Un pregiudicato di origini campane di 75 anni ha tentato di togliersi la vita ma e’ stato salvato dai carabinieri. Il fatto e’ avvenuto a Diamante nella giornata di ieri. L’uomo era stato arrestato pochi giorni fa a Sala Consilina, dopo che aveva tentato di uccidere, con alcuni colpi di pistola, nel corso di un litigio, una giovane moldava di 25 anni di cui si era invaghito. Successivamente era stato sottoposto agli arresti domiciliari a Diamante.
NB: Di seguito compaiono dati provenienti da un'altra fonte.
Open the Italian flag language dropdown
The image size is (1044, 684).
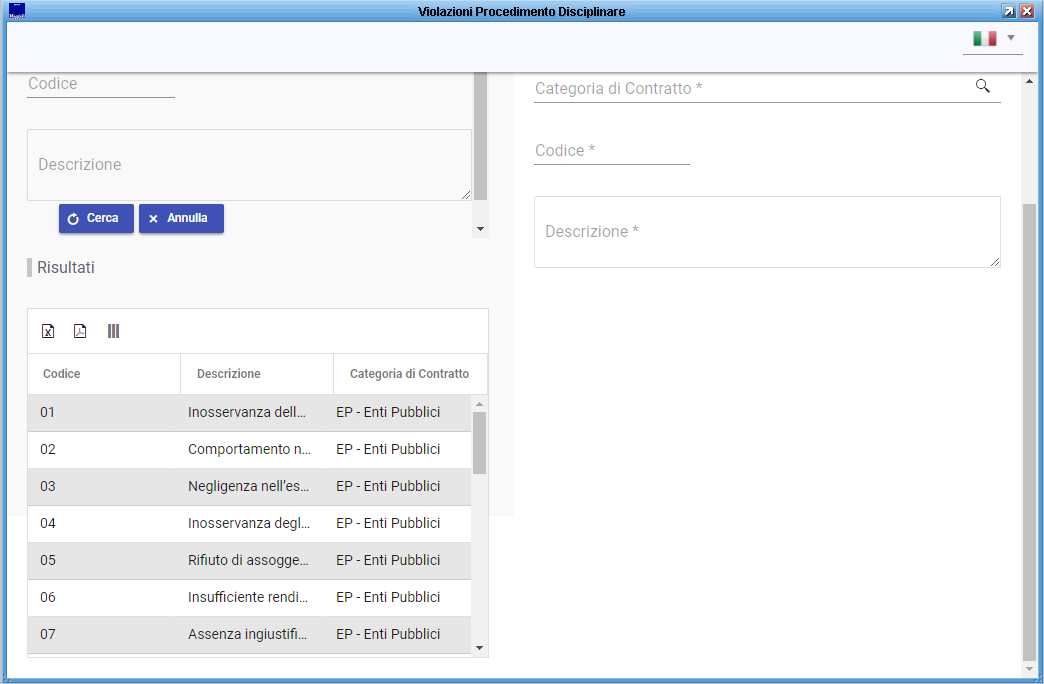point(993,39)
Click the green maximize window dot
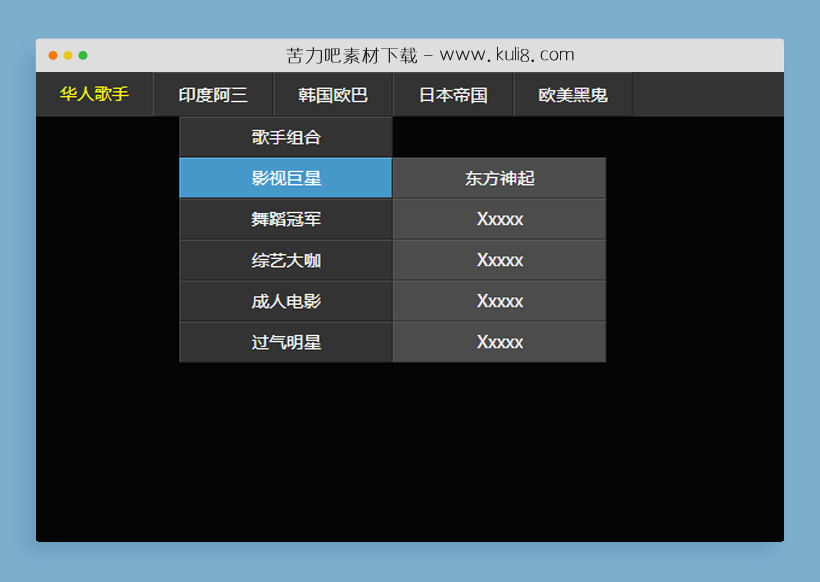The image size is (820, 582). pyautogui.click(x=83, y=56)
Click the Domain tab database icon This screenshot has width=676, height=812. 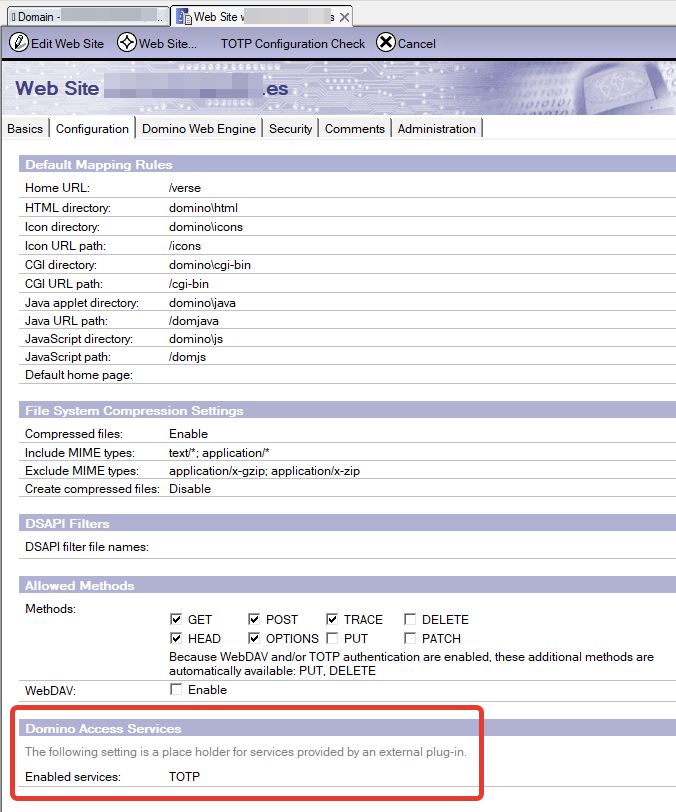pyautogui.click(x=9, y=17)
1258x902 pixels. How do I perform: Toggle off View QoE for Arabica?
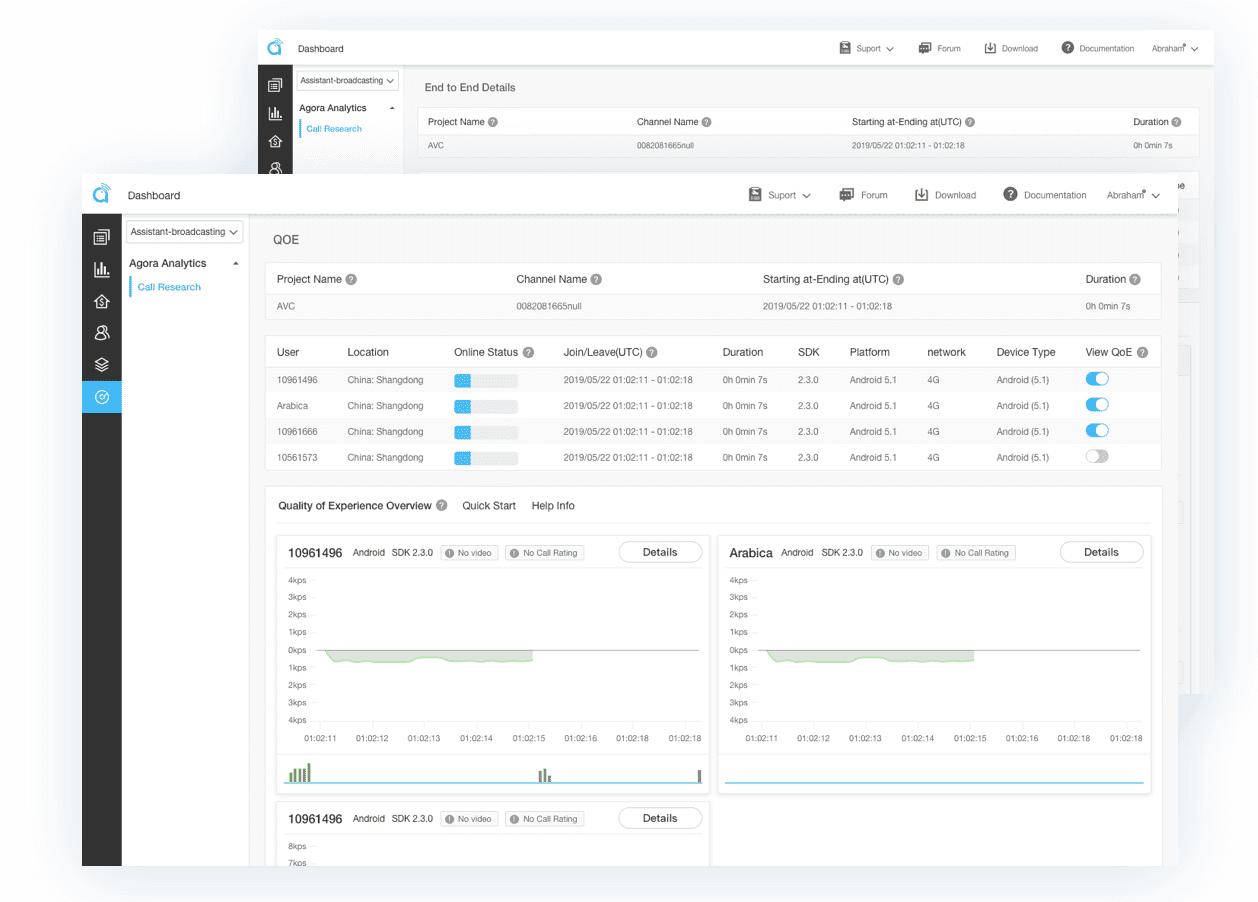1097,405
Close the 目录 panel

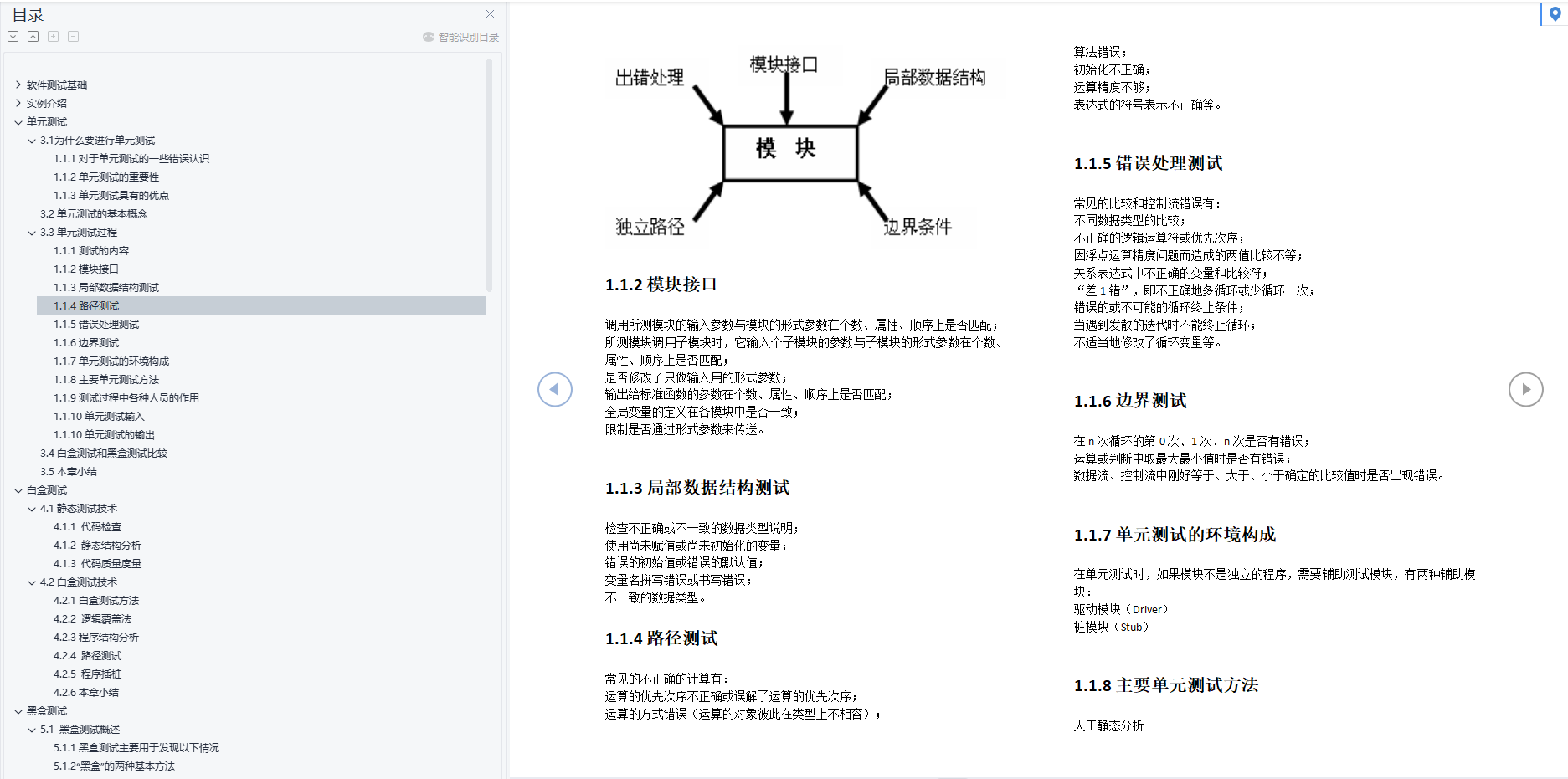(x=490, y=13)
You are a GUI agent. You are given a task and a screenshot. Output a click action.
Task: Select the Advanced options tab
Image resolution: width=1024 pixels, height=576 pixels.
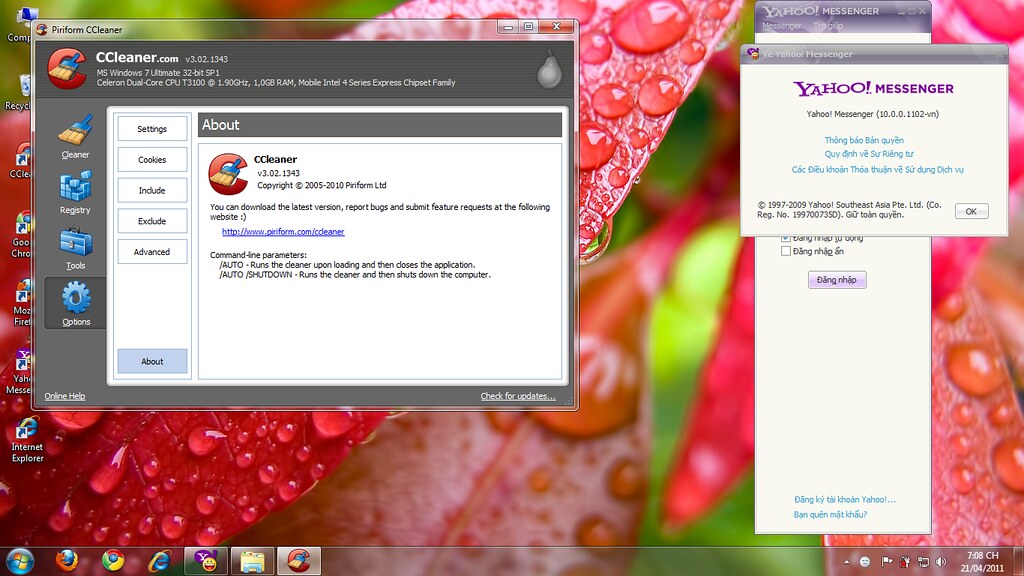click(x=152, y=252)
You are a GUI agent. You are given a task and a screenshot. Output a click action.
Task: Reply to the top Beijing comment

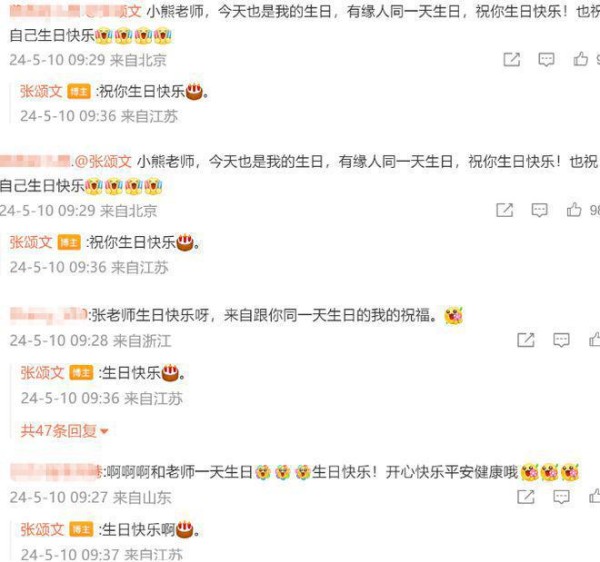coord(546,60)
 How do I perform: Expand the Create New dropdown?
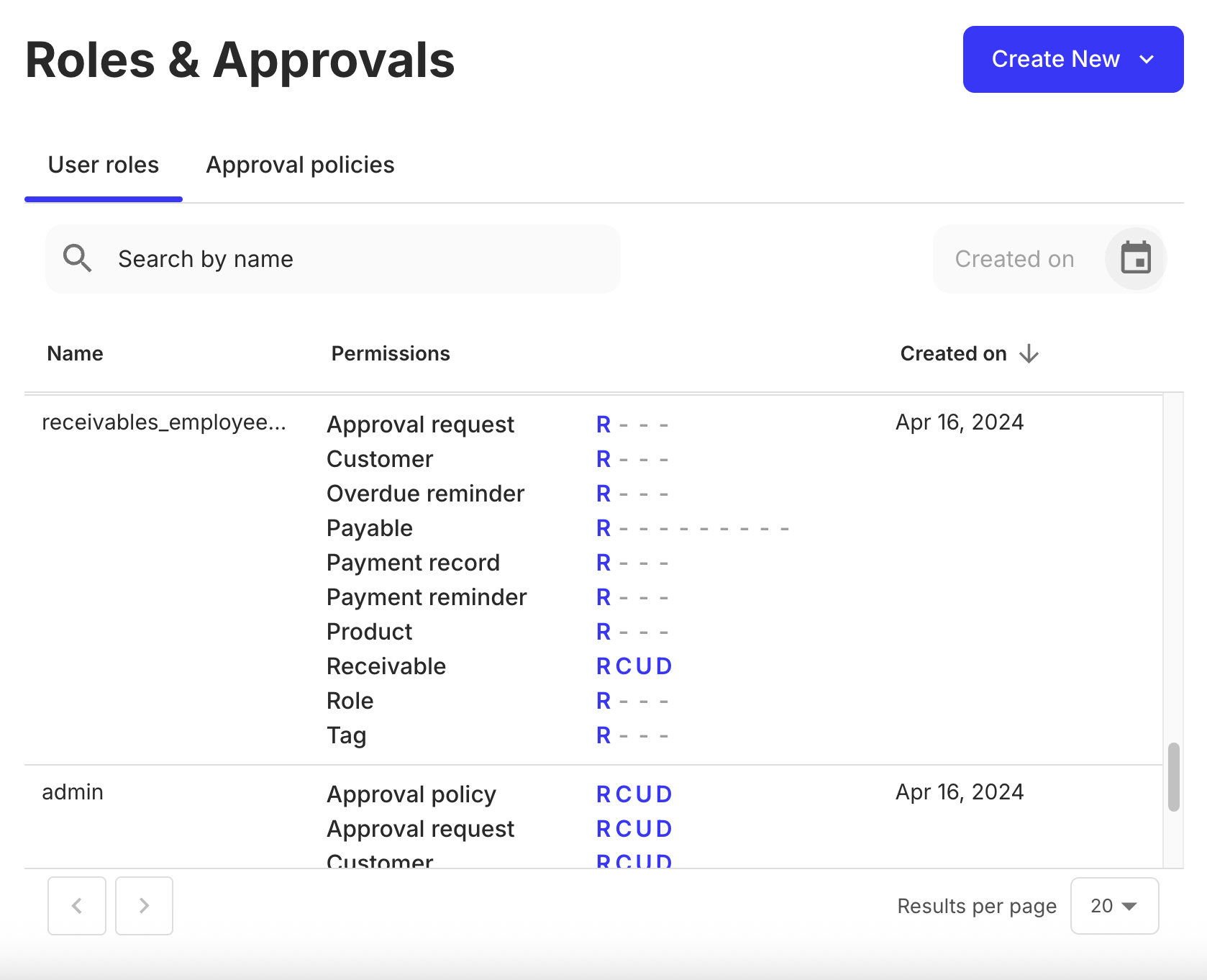click(1147, 59)
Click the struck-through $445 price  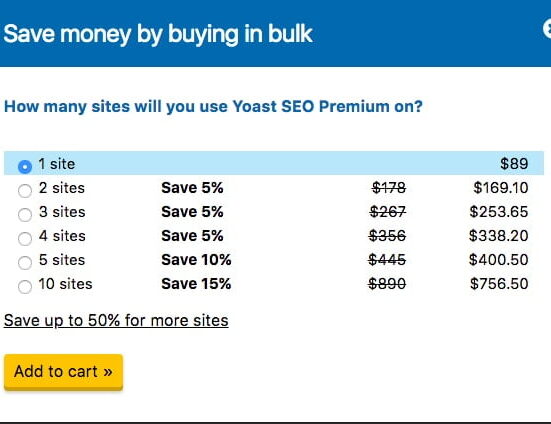387,260
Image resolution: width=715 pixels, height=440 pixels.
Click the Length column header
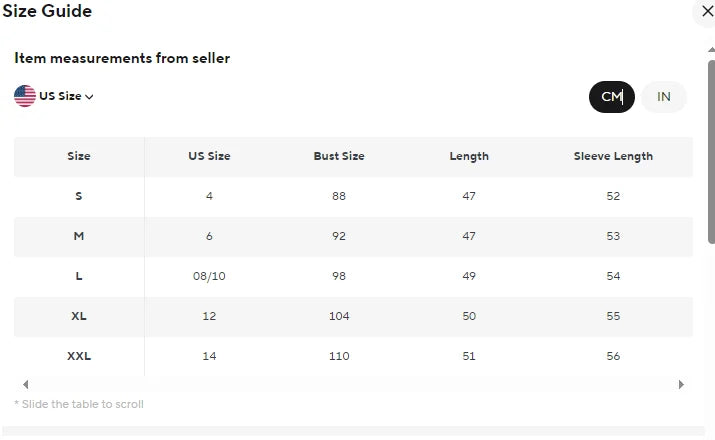[469, 156]
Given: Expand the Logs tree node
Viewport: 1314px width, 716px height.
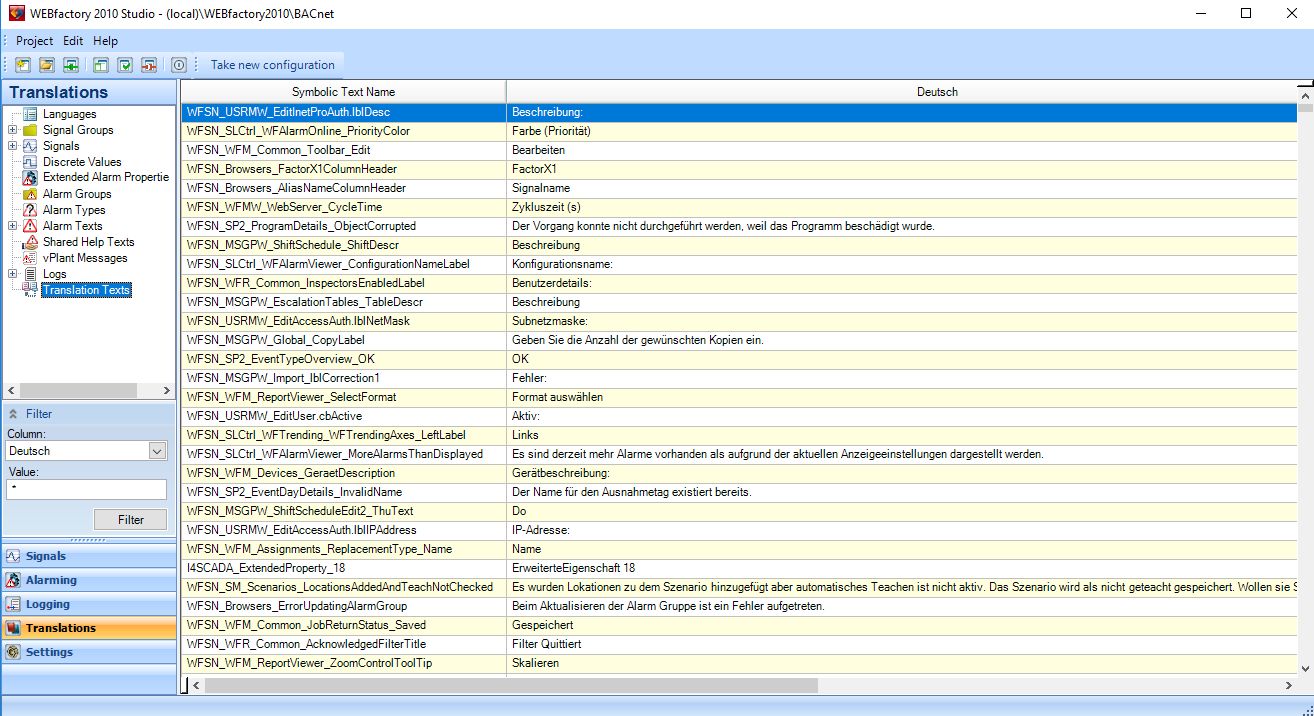Looking at the screenshot, I should (x=12, y=274).
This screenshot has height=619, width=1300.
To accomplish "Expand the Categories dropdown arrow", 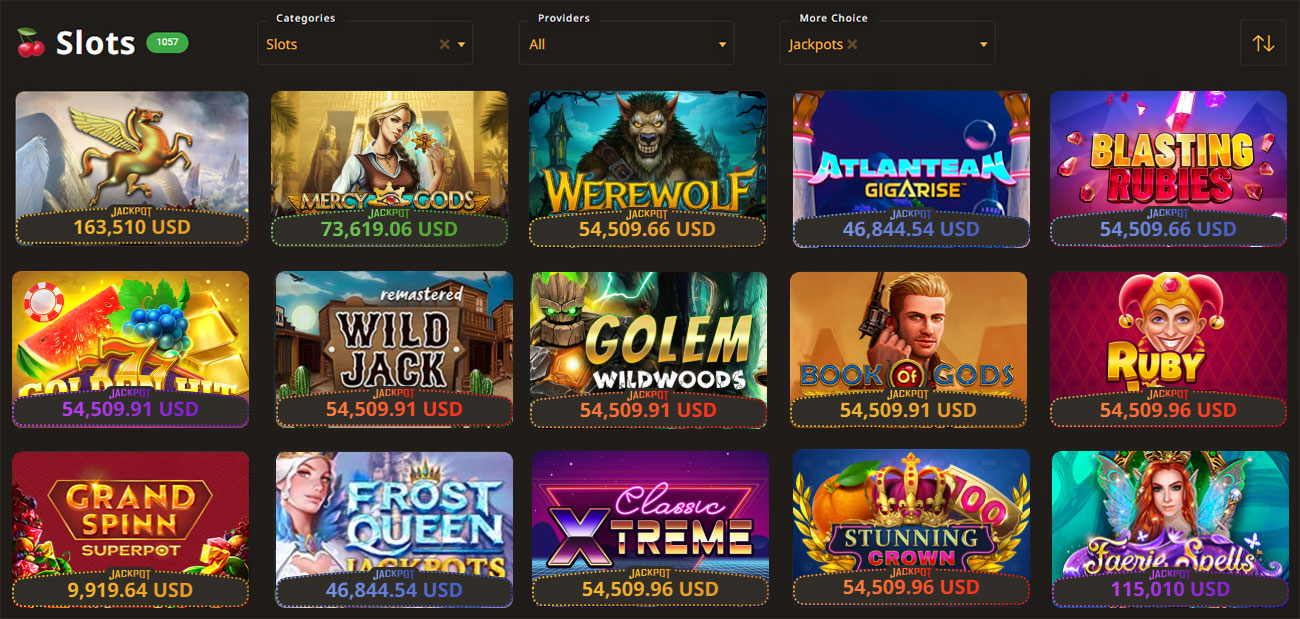I will (x=462, y=44).
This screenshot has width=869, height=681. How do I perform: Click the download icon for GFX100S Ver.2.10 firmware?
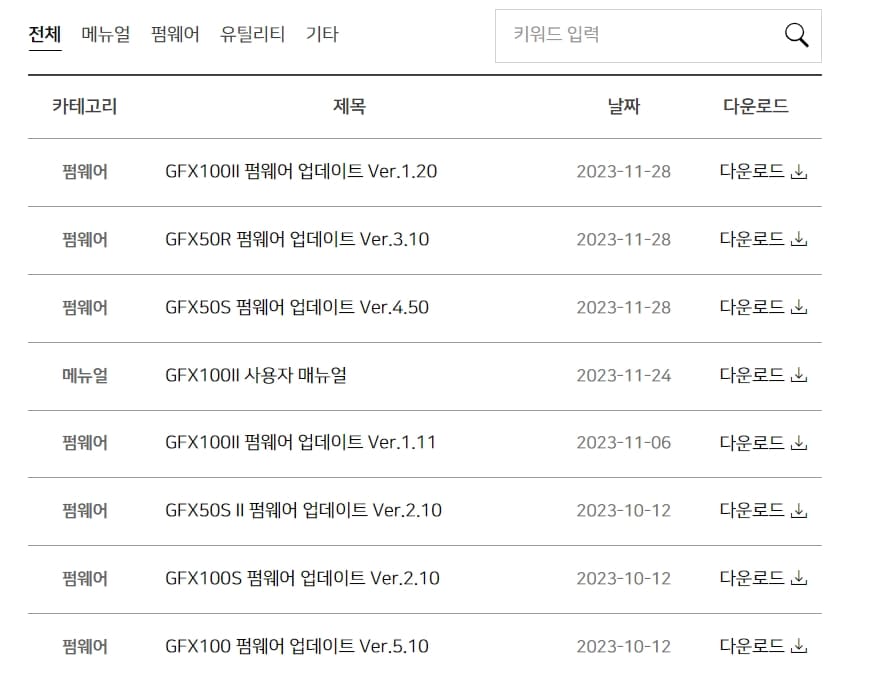pyautogui.click(x=798, y=578)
Qui, all’interno della propria abitazione, ha tentato di togliersi la vita barricandosi all’interno del bagno con una bombola di gas lasciata aperta, per saturare la stanza. E’ stato salvato solo per un caso fortuito. I carabinieri di Diamante si erano recati presso la sua abitazione con il suo avvocato. Ma, dopo aver bussato, non hanno ricevuto alcuna risposta. Insospettiti, i militari hanno scavalcato la recinzione dell’abitazione e, giunti nei pressi della porta d’ingresso, hanno avvertito subito un forte odore di gas. Immediato il loro intervento. I militari sono riusciti ad entrare nella villetta e ad individuare la stanza in cui l’uomo si era rinchiuso. Dopo aver abbattuto la porta del bagno, chiusa a chiave dall’interno, i militari hanno trovato l’uomo accasciato a terra, ormai privo di sensi, con vicino la grossa bombola di gas che si era quasi svuotata. L’anziano e’ stato trasportato all’esterno dell’abitazione, dove e’ stato rianimato e soccorso dal personale sanitario fatto intervenire sul posto. Ora si trova ricoverato presso l’ospedale di Cetraro, fuori pericolo di vita.